**Problem to solve:**
Your answer should be the entries, repeated exactly.
-- -- --
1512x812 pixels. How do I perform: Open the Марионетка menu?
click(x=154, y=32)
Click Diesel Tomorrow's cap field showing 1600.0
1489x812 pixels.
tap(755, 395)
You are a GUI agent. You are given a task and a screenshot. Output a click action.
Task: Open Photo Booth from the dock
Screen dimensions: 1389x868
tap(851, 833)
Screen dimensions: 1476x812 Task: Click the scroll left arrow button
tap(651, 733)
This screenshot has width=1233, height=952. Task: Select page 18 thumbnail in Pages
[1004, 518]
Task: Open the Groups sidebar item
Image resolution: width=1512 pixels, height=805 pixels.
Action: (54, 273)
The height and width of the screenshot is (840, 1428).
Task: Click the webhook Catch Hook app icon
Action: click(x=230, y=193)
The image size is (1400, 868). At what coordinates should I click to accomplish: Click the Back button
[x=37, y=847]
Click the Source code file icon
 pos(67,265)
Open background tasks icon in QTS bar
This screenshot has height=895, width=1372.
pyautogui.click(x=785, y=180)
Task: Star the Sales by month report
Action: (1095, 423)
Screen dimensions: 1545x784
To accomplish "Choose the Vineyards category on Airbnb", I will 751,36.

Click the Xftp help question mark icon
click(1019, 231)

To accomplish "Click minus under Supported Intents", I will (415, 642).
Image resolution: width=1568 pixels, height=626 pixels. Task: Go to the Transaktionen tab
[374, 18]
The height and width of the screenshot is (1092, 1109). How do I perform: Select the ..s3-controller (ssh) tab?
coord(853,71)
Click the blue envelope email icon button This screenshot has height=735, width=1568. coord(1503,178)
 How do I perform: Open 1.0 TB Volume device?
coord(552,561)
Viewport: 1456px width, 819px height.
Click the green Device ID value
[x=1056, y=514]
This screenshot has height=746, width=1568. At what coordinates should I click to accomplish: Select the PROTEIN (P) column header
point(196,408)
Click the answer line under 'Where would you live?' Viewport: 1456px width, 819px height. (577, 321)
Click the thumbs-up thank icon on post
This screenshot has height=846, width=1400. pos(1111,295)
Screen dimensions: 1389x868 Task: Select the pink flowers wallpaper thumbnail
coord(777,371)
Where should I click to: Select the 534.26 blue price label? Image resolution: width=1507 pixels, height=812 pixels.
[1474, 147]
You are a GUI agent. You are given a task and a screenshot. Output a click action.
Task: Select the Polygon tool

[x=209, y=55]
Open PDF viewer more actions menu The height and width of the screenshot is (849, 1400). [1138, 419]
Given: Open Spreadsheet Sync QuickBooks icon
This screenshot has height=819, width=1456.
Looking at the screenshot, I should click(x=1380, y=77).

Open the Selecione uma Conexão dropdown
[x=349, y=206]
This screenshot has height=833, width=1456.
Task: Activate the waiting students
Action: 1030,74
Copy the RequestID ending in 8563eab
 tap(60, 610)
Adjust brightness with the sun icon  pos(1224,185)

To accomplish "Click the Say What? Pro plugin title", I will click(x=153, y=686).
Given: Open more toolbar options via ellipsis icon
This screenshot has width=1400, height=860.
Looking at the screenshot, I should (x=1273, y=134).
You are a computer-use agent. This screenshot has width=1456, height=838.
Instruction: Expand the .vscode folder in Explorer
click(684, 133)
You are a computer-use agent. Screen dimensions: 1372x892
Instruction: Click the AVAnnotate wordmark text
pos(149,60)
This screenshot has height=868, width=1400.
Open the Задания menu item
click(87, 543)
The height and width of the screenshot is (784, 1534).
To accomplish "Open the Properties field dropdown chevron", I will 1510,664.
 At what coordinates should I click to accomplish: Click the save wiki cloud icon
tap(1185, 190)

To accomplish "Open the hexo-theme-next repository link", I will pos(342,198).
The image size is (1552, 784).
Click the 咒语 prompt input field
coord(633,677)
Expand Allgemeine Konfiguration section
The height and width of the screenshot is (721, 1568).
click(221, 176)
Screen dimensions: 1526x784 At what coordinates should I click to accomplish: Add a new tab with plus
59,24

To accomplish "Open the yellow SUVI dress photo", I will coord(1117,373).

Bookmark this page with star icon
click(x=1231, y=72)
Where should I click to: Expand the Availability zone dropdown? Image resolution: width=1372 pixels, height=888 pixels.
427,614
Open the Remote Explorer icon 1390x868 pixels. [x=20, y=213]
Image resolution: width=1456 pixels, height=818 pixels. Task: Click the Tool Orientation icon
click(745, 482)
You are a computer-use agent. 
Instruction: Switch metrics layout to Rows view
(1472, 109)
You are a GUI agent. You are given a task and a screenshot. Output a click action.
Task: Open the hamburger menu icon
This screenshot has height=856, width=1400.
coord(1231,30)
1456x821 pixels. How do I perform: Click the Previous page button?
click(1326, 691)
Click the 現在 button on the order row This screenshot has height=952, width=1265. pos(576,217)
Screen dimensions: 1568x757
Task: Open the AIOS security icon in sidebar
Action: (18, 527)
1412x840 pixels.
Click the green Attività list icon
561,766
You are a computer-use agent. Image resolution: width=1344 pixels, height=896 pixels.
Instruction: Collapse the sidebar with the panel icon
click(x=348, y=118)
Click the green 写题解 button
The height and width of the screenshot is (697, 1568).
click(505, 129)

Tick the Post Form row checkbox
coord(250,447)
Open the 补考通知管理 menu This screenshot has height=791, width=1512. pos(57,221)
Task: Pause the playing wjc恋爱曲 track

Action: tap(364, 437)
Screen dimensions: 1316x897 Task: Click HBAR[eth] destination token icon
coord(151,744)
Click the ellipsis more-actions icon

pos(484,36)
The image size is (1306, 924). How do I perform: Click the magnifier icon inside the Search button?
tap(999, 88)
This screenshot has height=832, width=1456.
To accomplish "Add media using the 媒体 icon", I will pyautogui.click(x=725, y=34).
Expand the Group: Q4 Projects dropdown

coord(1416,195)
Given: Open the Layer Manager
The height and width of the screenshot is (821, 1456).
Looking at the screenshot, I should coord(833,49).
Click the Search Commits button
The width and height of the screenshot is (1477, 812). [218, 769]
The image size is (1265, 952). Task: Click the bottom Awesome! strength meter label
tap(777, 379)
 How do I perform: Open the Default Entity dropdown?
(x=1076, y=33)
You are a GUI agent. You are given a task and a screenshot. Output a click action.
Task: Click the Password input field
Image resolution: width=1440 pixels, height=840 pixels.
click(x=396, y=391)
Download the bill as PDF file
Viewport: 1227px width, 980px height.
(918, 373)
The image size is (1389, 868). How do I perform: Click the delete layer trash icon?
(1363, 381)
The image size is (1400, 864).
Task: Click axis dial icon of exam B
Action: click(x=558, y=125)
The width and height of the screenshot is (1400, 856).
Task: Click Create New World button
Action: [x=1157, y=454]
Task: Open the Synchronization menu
-- -- --
**Task result:**
1512x812 pixels. How do I perform: Open the Марионетка menu?
click(x=154, y=32)
Click Diesel Tomorrow's cap field showing 1600.0
1489x812 pixels.
tap(755, 395)
You are a GUI agent. You are given a task and a screenshot. Output a click action.
Task: Open Photo Booth from the dock
Screen dimensions: 1389x868
tap(851, 833)
Screen dimensions: 1476x812 Task: Click the scroll left arrow button
tap(651, 733)
This screenshot has width=1233, height=952. Task: Select page 18 thumbnail in Pages
[1004, 518]
Task: Open the Groups sidebar item
Image resolution: width=1512 pixels, height=805 pixels.
Action: (54, 273)
The height and width of the screenshot is (840, 1428).
Task: Click the webhook Catch Hook app icon
Action: click(x=230, y=193)
The image size is (1400, 868). At what coordinates should I click to accomplish: Click the Back button
[x=37, y=847]
Click the Source code file icon
 pos(67,265)
Open background tasks icon in QTS bar
This screenshot has height=895, width=1372.
pyautogui.click(x=785, y=180)
Task: Star the Sales by month report
Action: (1095, 423)
Screen dimensions: 1545x784
To accomplish "Choose the Vineyards category on Airbnb", I will 751,36.

Click the Xftp help question mark icon
click(1019, 231)

To accomplish "Click minus under Supported Intents", I will (415, 642).
Image resolution: width=1568 pixels, height=626 pixels. Task: Go to the Transaktionen tab
[374, 18]
The height and width of the screenshot is (1092, 1109). How do I perform: Select the ..s3-controller (ssh) tab?
coord(853,71)
Click the blue envelope email icon button This screenshot has height=735, width=1568. coord(1503,178)
 How do I perform: Open 1.0 TB Volume device?
coord(552,561)
Viewport: 1456px width, 819px height.
Click the green Device ID value
[x=1056, y=514]
This screenshot has height=746, width=1568. At what coordinates should I click to accomplish: Select the PROTEIN (P) column header
point(196,408)
Click the answer line under 'Where would you live?' Viewport: 1456px width, 819px height. (577, 321)
Click the thumbs-up thank icon on post
This screenshot has height=846, width=1400. pos(1111,295)
Screen dimensions: 1389x868 Task: Select the pink flowers wallpaper thumbnail
coord(777,371)
Where should I click to: Select the 534.26 blue price label? Image resolution: width=1507 pixels, height=812 pixels.
[1474, 147]
You are a GUI agent. You are given a task and a screenshot. Output a click action.
Task: Select the Polygon tool

[x=209, y=55]
Open PDF viewer more actions menu The height and width of the screenshot is (849, 1400). [1138, 419]
Given: Open Spreadsheet Sync QuickBooks icon
This screenshot has height=819, width=1456.
Looking at the screenshot, I should click(x=1380, y=77).

Open the Selecione uma Conexão dropdown
[x=349, y=206]
This screenshot has height=833, width=1456.
Task: Activate the waiting students
Action: 1030,74
Copy the RequestID ending in 8563eab
 tap(60, 610)
Adjust brightness with the sun icon  pos(1224,185)

To accomplish "Click the Say What? Pro plugin title", I will click(x=153, y=686).
Given: Open more toolbar options via ellipsis icon
This screenshot has width=1400, height=860.
Looking at the screenshot, I should (x=1273, y=134).
You are a computer-use agent. This screenshot has width=1456, height=838.
Instruction: Expand the .vscode folder in Explorer
click(684, 133)
You are a computer-use agent. Screen dimensions: 1372x892
Instruction: Click the AVAnnotate wordmark text
pos(149,60)
This screenshot has height=868, width=1400.
Open the Задания menu item
click(87, 543)
The height and width of the screenshot is (784, 1534).
To accomplish "Open the Properties field dropdown chevron", I will 1510,664.
 At what coordinates should I click to accomplish: Click the save wiki cloud icon
tap(1185, 190)

To accomplish "Open the hexo-theme-next repository link", I will pos(342,198).
The image size is (1552, 784).
Click the 咒语 prompt input field
coord(633,677)
Expand Allgemeine Konfiguration section
The height and width of the screenshot is (721, 1568).
click(221, 176)
Screen dimensions: 1526x784 At what coordinates should I click to accomplish: Add a new tab with plus
59,24

To accomplish "Open the yellow SUVI dress photo", I will coord(1117,373).

Bookmark this page with star icon
click(x=1231, y=72)
Where should I click to: Expand the Availability zone dropdown? Image resolution: width=1372 pixels, height=888 pixels.
427,614
Open the Remote Explorer icon 1390x868 pixels. [x=20, y=213]
Image resolution: width=1456 pixels, height=818 pixels. Task: Click the Tool Orientation icon
click(745, 482)
You are a computer-use agent. 
Instruction: Switch metrics layout to Rows view
(1472, 109)
You are a GUI agent. You are given a task and a screenshot. Output a click action.
Task: Open the hamburger menu icon
This screenshot has height=856, width=1400.
coord(1231,30)
1456x821 pixels. How do I perform: Click the Previous page button?
click(1326, 691)
Click the 現在 button on the order row This screenshot has height=952, width=1265. pos(576,217)
Screen dimensions: 1568x757
Task: Open the AIOS security icon in sidebar
Action: (18, 527)
1412x840 pixels.
Click the green Attività list icon
561,766
You are a computer-use agent. Image resolution: width=1344 pixels, height=896 pixels.
Instruction: Collapse the sidebar with the panel icon
click(x=348, y=118)
Click the green 写题解 button
The height and width of the screenshot is (697, 1568).
click(505, 129)

Tick the Post Form row checkbox
coord(250,447)
Open the 补考通知管理 menu This screenshot has height=791, width=1512. pos(57,221)
Task: Pause the playing wjc恋爱曲 track

Action: tap(364, 437)
Screen dimensions: 1316x897 Task: Click HBAR[eth] destination token icon
coord(151,744)
Click the ellipsis more-actions icon

pos(484,36)
The image size is (1306, 924). How do I perform: Click the magnifier icon inside the Search button?
tap(999, 88)
This screenshot has height=832, width=1456.
To accomplish "Add media using the 媒体 icon", I will pyautogui.click(x=725, y=34).
Expand the Group: Q4 Projects dropdown

coord(1416,195)
Given: Open the Layer Manager
The height and width of the screenshot is (821, 1456).
Looking at the screenshot, I should coord(833,49).
Click the Search Commits button
The width and height of the screenshot is (1477, 812). [218, 769]
The image size is (1265, 952). Task: Click the bottom Awesome! strength meter label
tap(777, 379)
 How do I perform: Open the Default Entity dropdown?
(x=1076, y=33)
You are a GUI agent. You are given a task and a screenshot. Output a click action.
Task: Click the Password input field
Image resolution: width=1440 pixels, height=840 pixels.
click(x=396, y=391)
Download the bill as PDF file
Viewport: 1227px width, 980px height.
(918, 373)
The image size is (1389, 868). How do I perform: Click the delete layer trash icon?
(1363, 381)
The image size is (1400, 864).
Task: Click axis dial icon of exam B
Action: click(x=558, y=125)
The width and height of the screenshot is (1400, 856).
Task: Click Create New World button
Action: [x=1157, y=454]
Task: Open the Synchronization menu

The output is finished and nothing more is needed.